When my friend finished his story, we cackled with delight. Though on the surface the woman’s words were belligerent, her tone wasn’t mean. Her forthright action turned the potential for a slightly gloomy encounter into a moment of clarity and comedy.
I’ll acknowledge the misgivings that probably come to mind: Is this any way to talk to a child? Shouldn’t adults avoid profanity around their children? Was she speaking too aggressively to her son? Was she practicing the controversial “tough love”? I acknowledge these questions and more, then set them aside. My guess is that the child has a good chance of growing up knowing how to assert himself and how to be considerate with strangers.

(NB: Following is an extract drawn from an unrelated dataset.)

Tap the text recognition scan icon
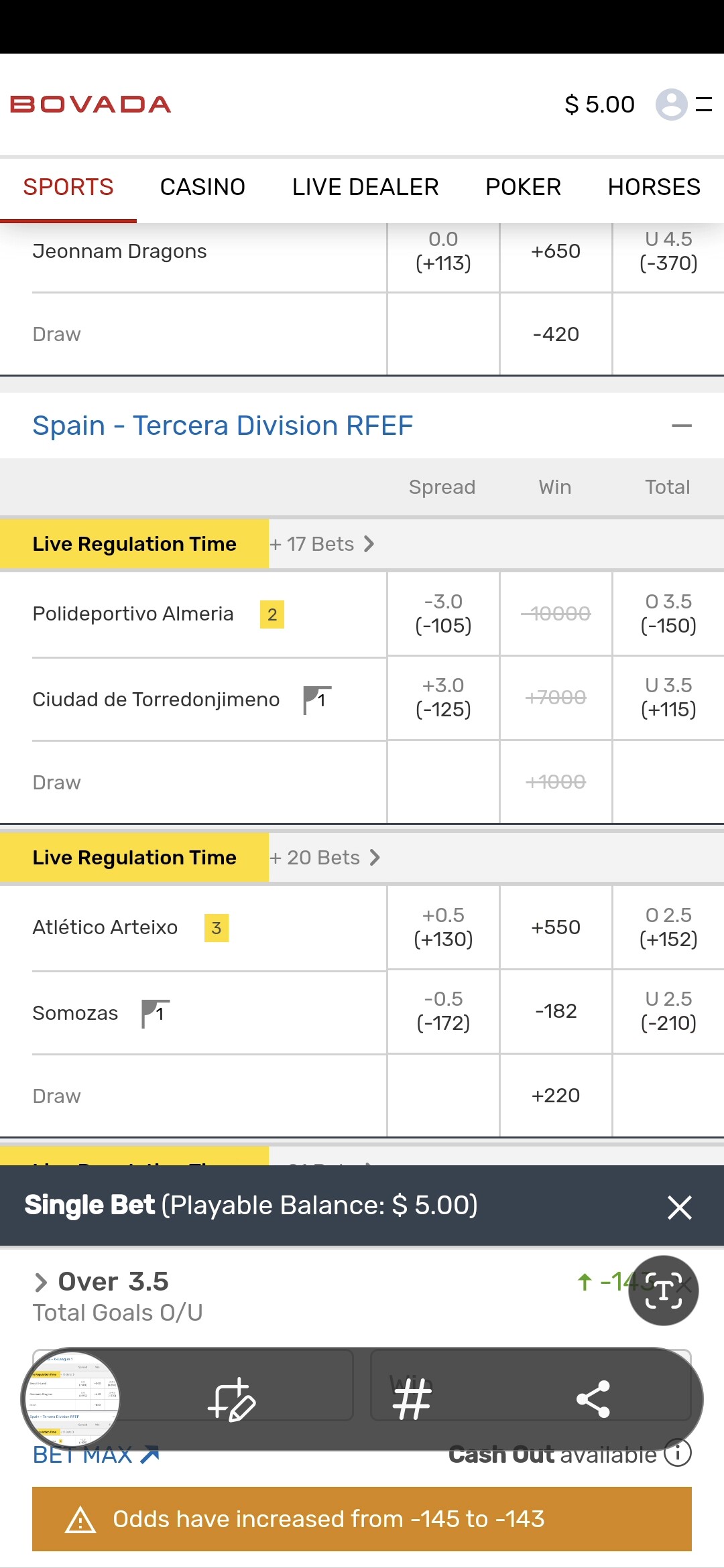Screen dimensions: 724x1568 tap(663, 1290)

For what such a guess is worth, based on such little information.
At the risk of sounding patronizing, as in covertly racist, I asked my friend, who had enough vision to tell, if the woman was black. She was. I asked because such directness is a quality I associate with black people in New York City, as I also do with white people in far northeastern England, the region where I’m originally from. Returning there for a vacation in 2018, I was on a crowded double-decker bus when a woman noticed a child among those forced to stand in the aisle. She said, “You look like you have a small bum [backside]. Come and sit by me.”
Most of us avoid such directness. Few of us have the comedic character to carry it off. It can be annoying, but it can also be refreshing. When it works, we are touched by grace.
“Grace” is both a secular aesthetic and a Christian spiritual concept. Whichever holiday we celebrate this midwinter, I wish for each of us at least one such moment of grace.